These are bits and pieces. Not fully formed thoughts. But I want to quote two smart people. Steve Yegge 2 years ago. And Dan Hon a few days ago.
From Steve Yegge, 2023: Cheating is all you need:
All you crazy MFs are completely overlooking the fact that software engineering exists as a discipline because you cannot EVER under any circumstances TRUST CODE. That’s why we have reviewers. And linters. And debuggers. And unit tests. And integration tests. And staging environments. And runbooks. And all of goddamned Operational Excellence.
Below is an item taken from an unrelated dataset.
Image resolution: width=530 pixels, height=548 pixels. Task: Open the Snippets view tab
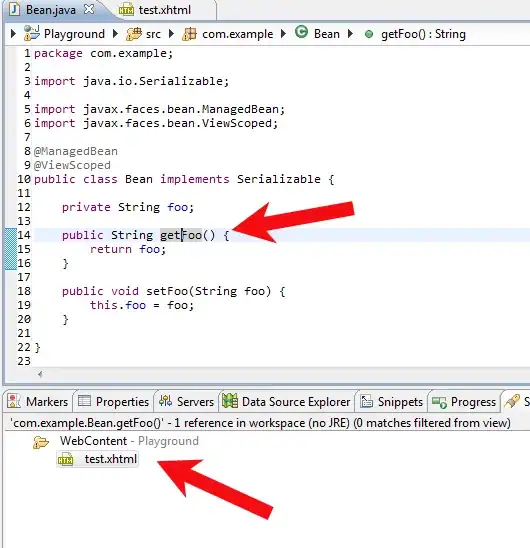coord(392,402)
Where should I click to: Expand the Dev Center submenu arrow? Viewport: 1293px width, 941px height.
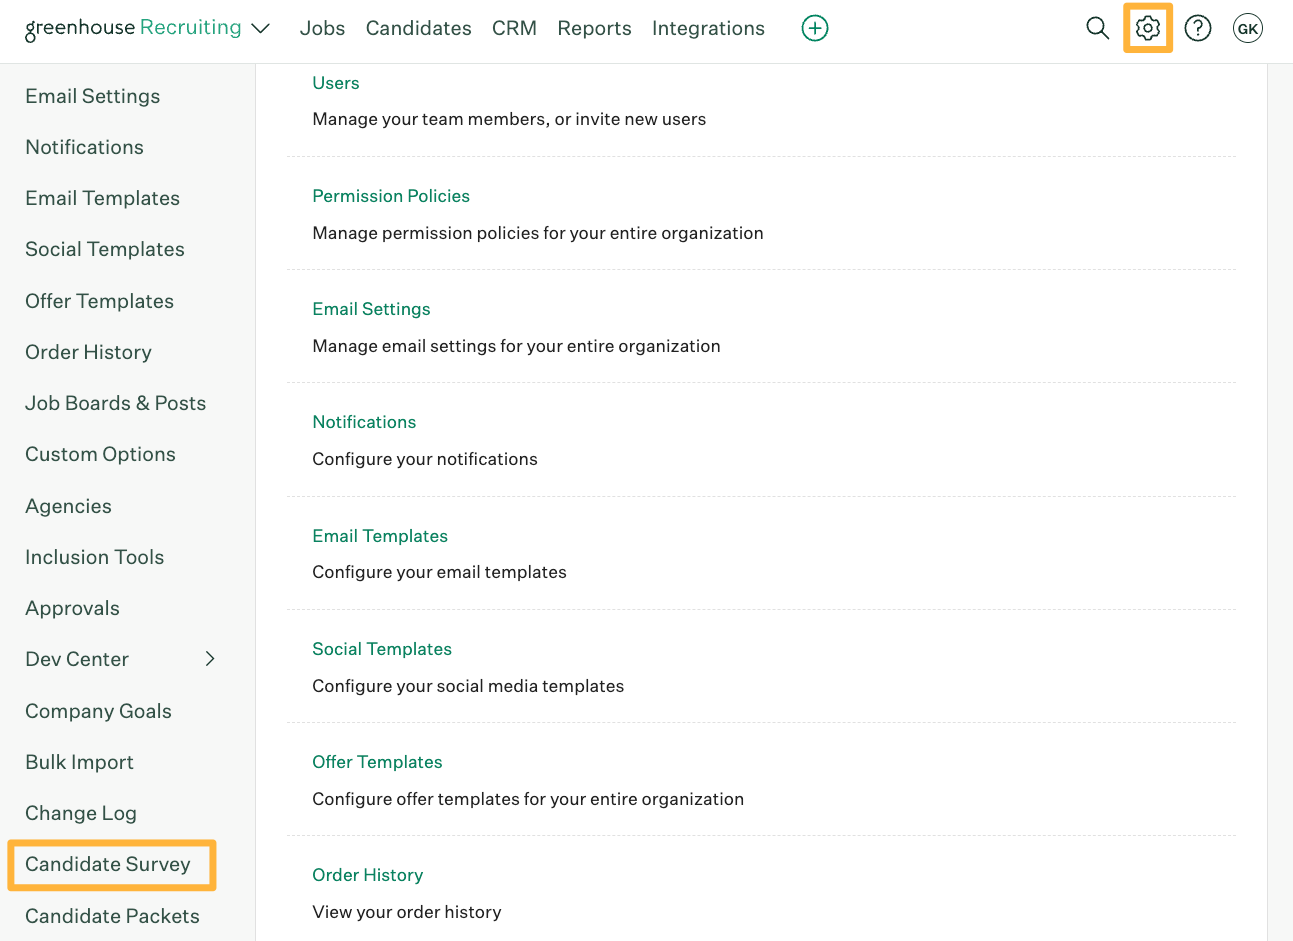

And security checkers, and compliance scanners, and on, and on and on!
So the next one of you to complain that “you can’t trust LLM code” gets a little badge that says “Welcome to engineering motherfucker”. You’ve finally learned the secret of the trade: Don’t. Trust. Anything!
I linked to it back then.
Mistrust is core to my own approach to code as well. Mistrust-Based Technology Choices (from a year ago).
Mulling how I think about code, computers, and… everything today.
I was listening to Dan Hon interviewed the other day. Rethinking Civic and Public Interest Technology with Dan Hon
Dan Hon (newsletter.danhon.com, company verylittlegravitas.com) is an expert on government and tec.
Mistrust looms large right now when I think about computers in government because for those of us in software the shenanigans of DOGE look very much like a software attack and strongly imply data exfiltration.
I’ll quote Dan, slightly out of context, please watch or listen to the whole video:
I saw someone describe this in a pretty good way is that if you know enough about the technology that runs government what what’s been happening over the last 3 days is a bit like the January 6th storming of the Capital–it is people going in and they are breaking shit, they are pulling plugs out, they are going through all the filing cabinets but these aren’t filing cabinets these are the Personnel records and the Social Security numbers and everything of 2 million federal employees.
And another quote:
I think the way to look at it at least from the technology point of view is — if the imagery of the 6th of January in the US — provokes a visceral response then the same thing is happening to government technology systems — and for the people who are doing that they know how to mess with other people’s technology systems as well.
So I don’t think it is too out of the ordinary to say — “What would you do if one of Musk’s people turned up–right–at your office?” or someone emboldened by what Musk is doing turned up at your office– or turned up at your data center– (for example if you’re significantly bigger) –or what if for example in this shitty environment that you’re in what if you get snitched on you know by someone in the community or by someone in the neighborhood?
I think one of the massive bright points is the ability to distribute information among the populace as easily and quickly as possible … I read reports about the head of ICE being very frustrated that people in Chicago all happen to know their rights right now and I’m like “oh right yeah that seemed to be distributed fairly well and fairly efficiently and fairly quickly–that’s great”
Later Dan summarizes this all as:
“What if there’s a bad actor inside the system?”
Whether that’s an LLM which created software to help you do things, or politically malevolent forces have hardware access to your systems, how do we create software we can trust?